Sąd rejonowy podkreślił również, iż obowiązkiem pracodawcy jest odprowadzenie należnych składek z tytułu ubezpieczenia społecznego, co pozwała na zapewnienie pracownikom należnych świadczeń w razie zaistnienia określonych prawnie przesłanek. Powód w związku z wypadkiem przy pracy i jego skutkami otrzymywał zasiłek chorobowy, a następnie rentę z tytułu częściowej niezdolności przy pracy w wysokości prawie odpowiadającej dotychczasowemu wynagrodzeniu za pracę. Wypłacono mu ponadto jednorazowe odszkodowanie w wysokości 12.420,00 zł. Zdaniem Sądu świadczenia te w całości pokrywają szkodę, jaką doznał powód na skutek powstałego urazu.
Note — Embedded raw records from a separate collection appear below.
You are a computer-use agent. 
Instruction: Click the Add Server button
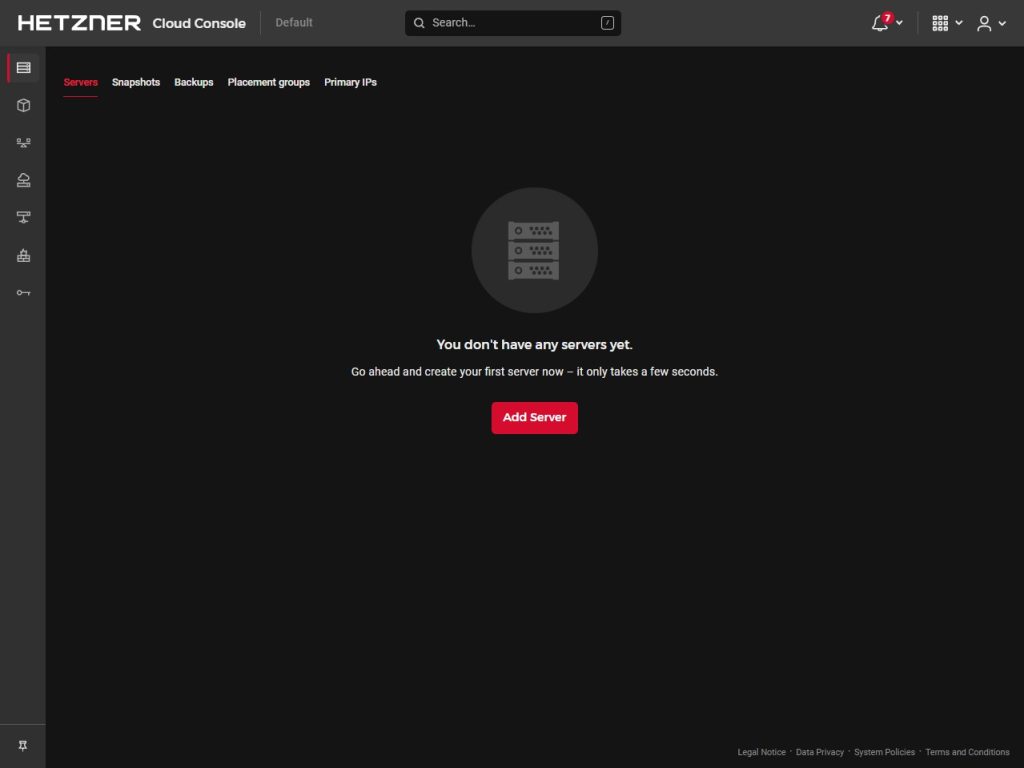coord(534,417)
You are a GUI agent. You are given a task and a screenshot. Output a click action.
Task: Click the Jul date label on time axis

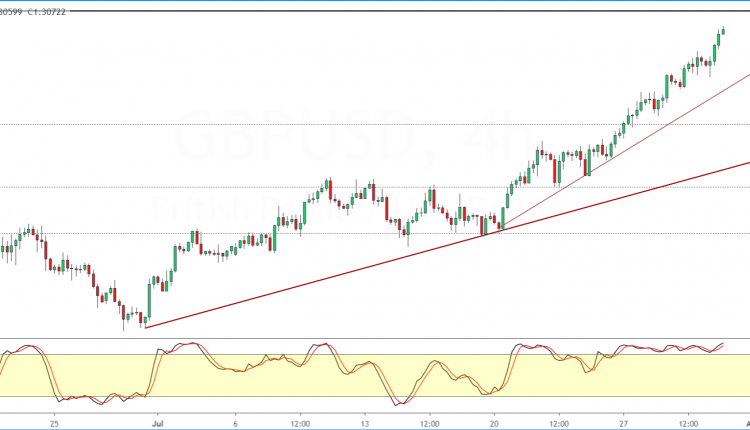(157, 424)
Zrekompensowały w sposób całkowity faktyczne ograniczenia w funkcjonowaniu w życiu codziennym powoda w okresie leczenia. Sąd zaznaczył przy tym, iż odpowiedzialność pracodawcy ma w tym
zakresie jedynie charakter uzupełniający, a żądana przez powoda kwota zadośćuczynią, przy uwzględnieniu rekompensaty jakim było wypłacone przez ZUS odszkodowanie, byłaby nadmierna w stosunku do doznanej krzywdy.

Mając powyższe na uwadze powództwo podlegało oddaleniu.
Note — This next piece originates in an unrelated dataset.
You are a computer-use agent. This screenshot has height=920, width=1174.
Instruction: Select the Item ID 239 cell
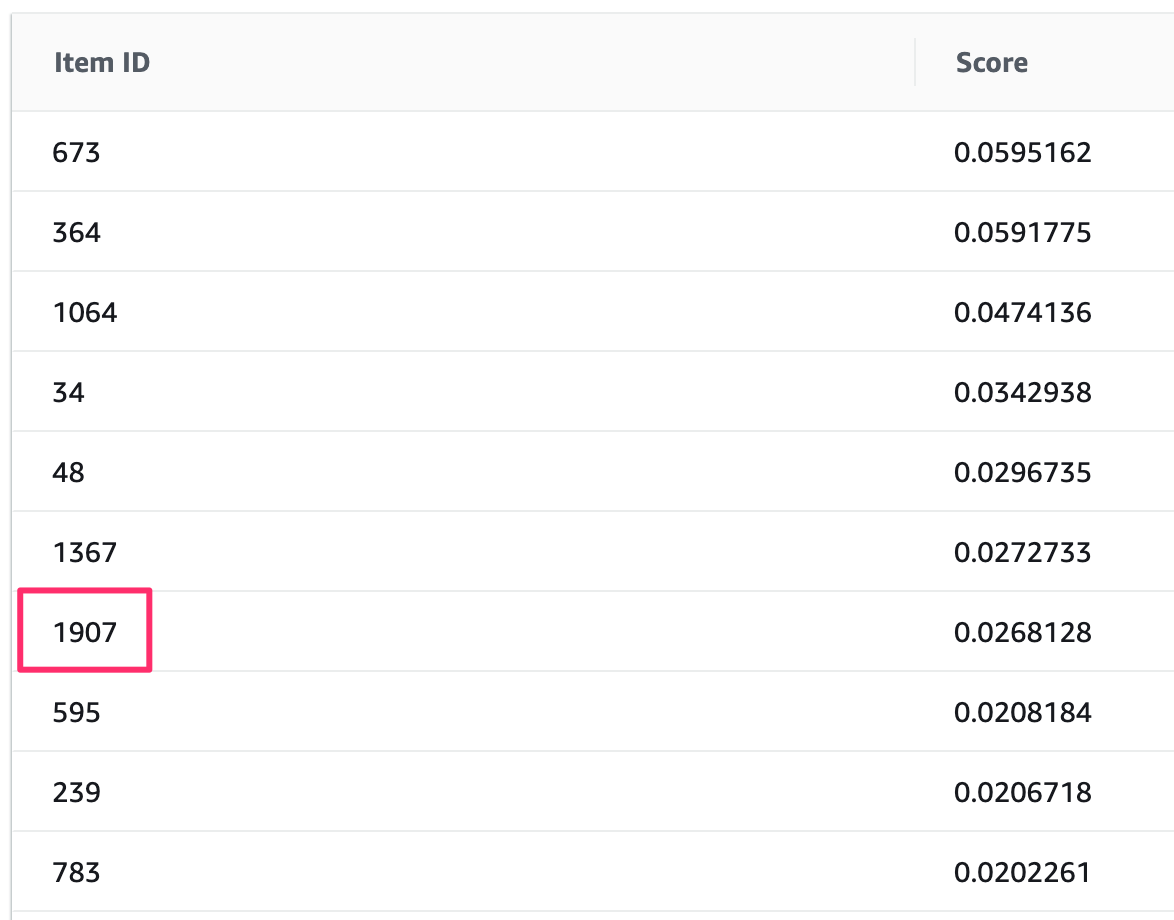(x=76, y=793)
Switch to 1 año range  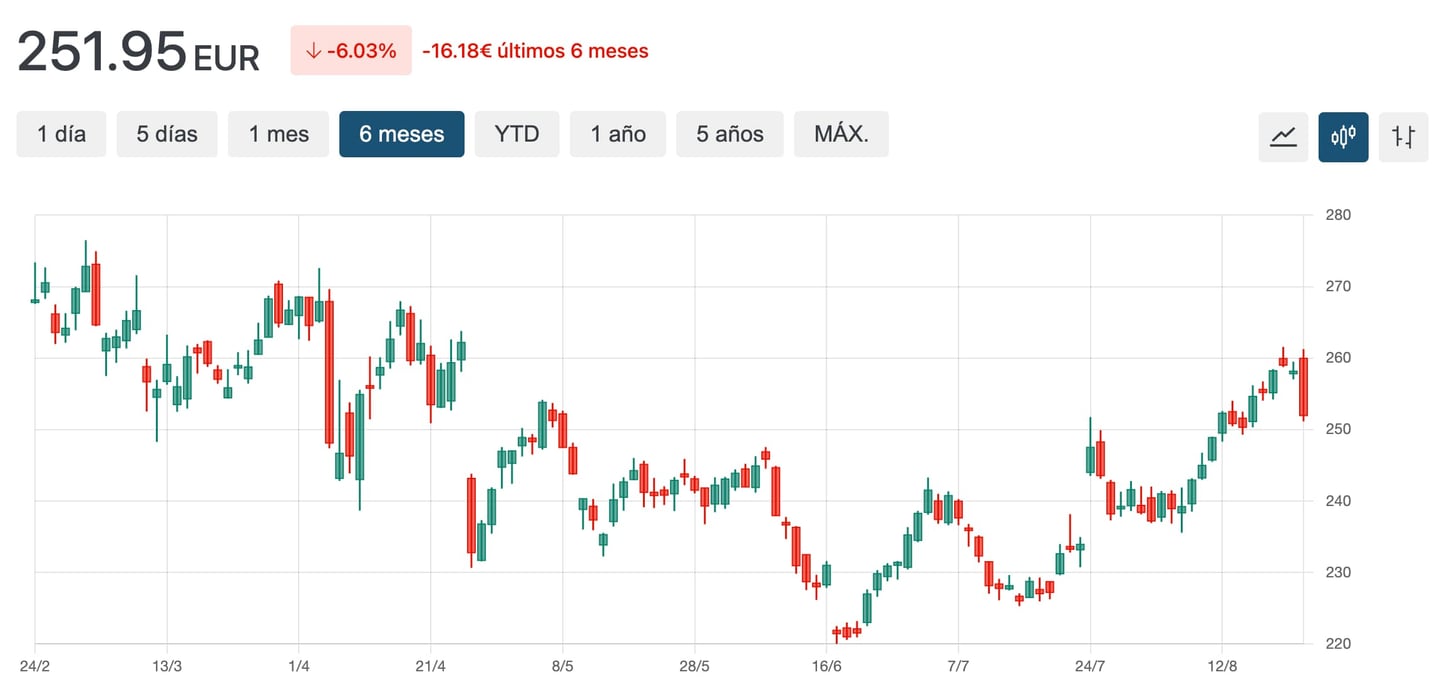(x=618, y=134)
O kosztach Sąd orzekł na podstawie art. 98 w zw. z art. 99 k.p.c. w oparciu o zasadę odpowiedzialności za wynik procesu, a dodatkowo w oparciu o treść art. 113 ust. 1 ustawy o kosztach sądowych w sprawach cywilnych (Dz. U 2010, Nr 90, poz. 594 ze zm.). Na zasądzone od powoda na rzecz pozwanego koszty procesu złożyły się koszty zastępstwa procesowego ustalone na podstawie 12 ust. 1 pkt 5 w zw. z 6 pkt 6 rozporządzenia Ministra Sprawiedliwości z dnia 28 września 2002 roku w sprawie opłat za czynności adwokackie oraz ponoszenia przez Skarb Państwa kosztów nieopłaconej pomocy prawnej udzielonej z urzędu (Dz. U z 2013, Nr 0, poz. 461 t.j..). Jednocześnie Sąd nie obciążył powódki pozostałymi kosztami postępowania sądowego z uwagi na treść 96 pkt 4 ustawy o kosztach sądowych w sprawach cywilnych (Dz. U 2010, Nr 90, poz. 594 ze zm.).
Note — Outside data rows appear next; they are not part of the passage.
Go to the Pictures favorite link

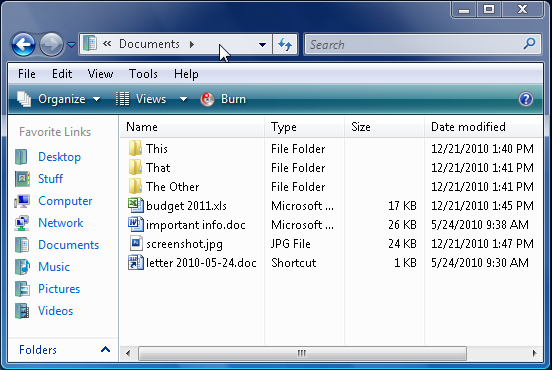(x=59, y=289)
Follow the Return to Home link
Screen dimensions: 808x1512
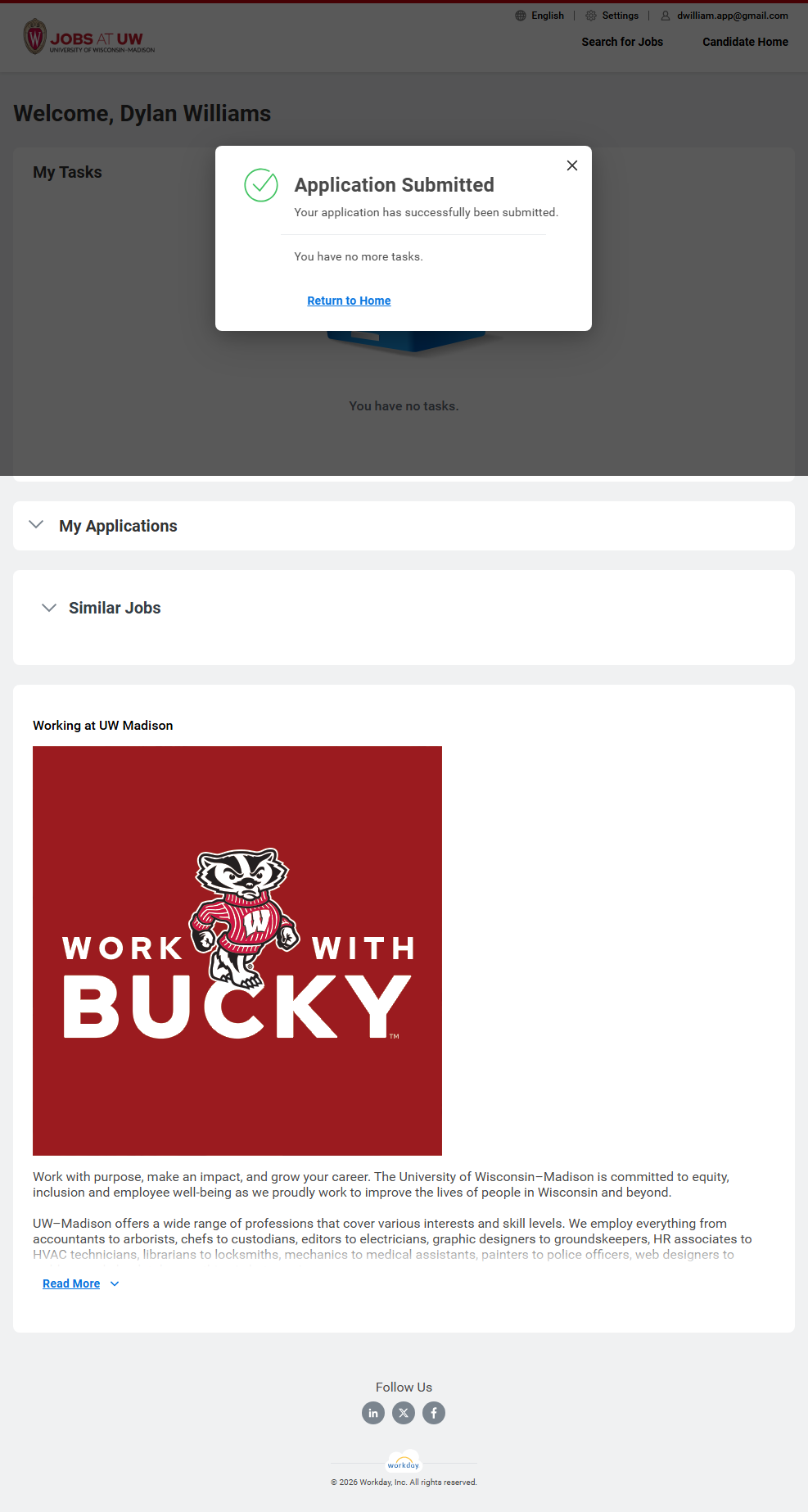[349, 301]
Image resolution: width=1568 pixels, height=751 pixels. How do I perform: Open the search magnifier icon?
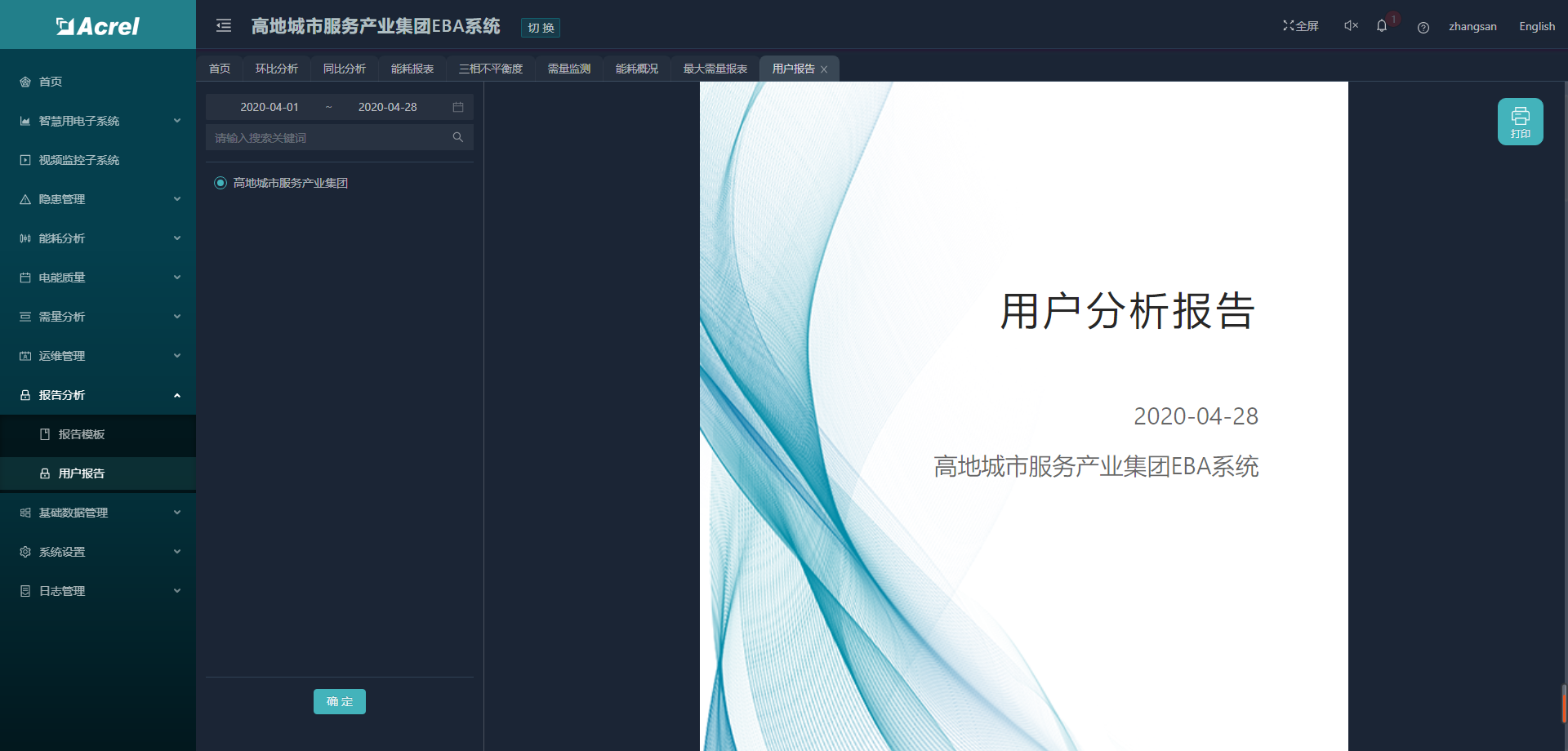[457, 137]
Apelację od przedmiotowego wyroku wywiódł powód, który zaskarżając go w całości zarzucił mu błąd w ustaleniach faktycznych poprzez przyjęcie, iż wypadek w pracy, któremu uległ powód w dniu 9 stycznia 2009r. w zakładzie pozwanego nastąpił wyłącznie z winy powoda, kiedy ze sporządzonego protokołu powypadkowego, zeznań świadków, jak i opinii biegłego z zakresu bezpieczeństwa i higieny pracy wynikam, iż przyczyna wypadku leży całkowicie po stronie pracodawcy.

W ocenie apelującego rozstrzygnięcie Sądu jest błędne a motywy wyroku podane w uzasadnieniu zaistniałego orzeczenia popadają w zasadniczą sprzeczność z zebranym w sprawie materiałem dowodowym. Wskazana sprzeczność w szczególny sposób pojawia się w pominięciu ustaleń protokołu powypadkowego, który w sposób jednoznaczny ustalił przyczynę wypadku, któremu uległ powód w dniu 9 stycznia 2009 roku. W protokole powypadkowym z dnia 29 kwietnia 2009 w punkcie 4 w sposób jednoznaczny ustalono, iż przyczyną wypadku było pochwycenie przez wiór metalu rękawa lewej ręki i wciągnięcie ręki pod wiertło w wyniku czego nastąpiło owinięcie rękawa lewej ręki wokół wiertła i złamanie ręki.

Nadto powód podkreślił, że nawet ustalenie przez Sąd, iż powód pracował w chwili zdarzenia w rękawicach nie ma znaczenia bowiem ustalona przyczyna wypadku była inna a żaden ze świadków nie widział bezpośrednio zdarzenia i nie stwierdził, iż zdarzenie przebiegało odmiennie niż ustalono w protokole. Zatem całkowicie niezrozumiałe jest stanowisko Sądu, iż wyłączną przyczyną wypadku była hipotetyczna praca powoda w rękawicach.

W ocenie K. W. za nielogiczny i nie mający żadnego związku ze sprawą należy uznać argument Sądu o barku chęci dalszego przedłużenia umowy z powodem bowiem wypadek i uszczerbek na zdrowiu nastąpił u pozwanych a nadto pozwani nie są jedynymi pracodawcami w okolicy, w której zamieszkuje powód.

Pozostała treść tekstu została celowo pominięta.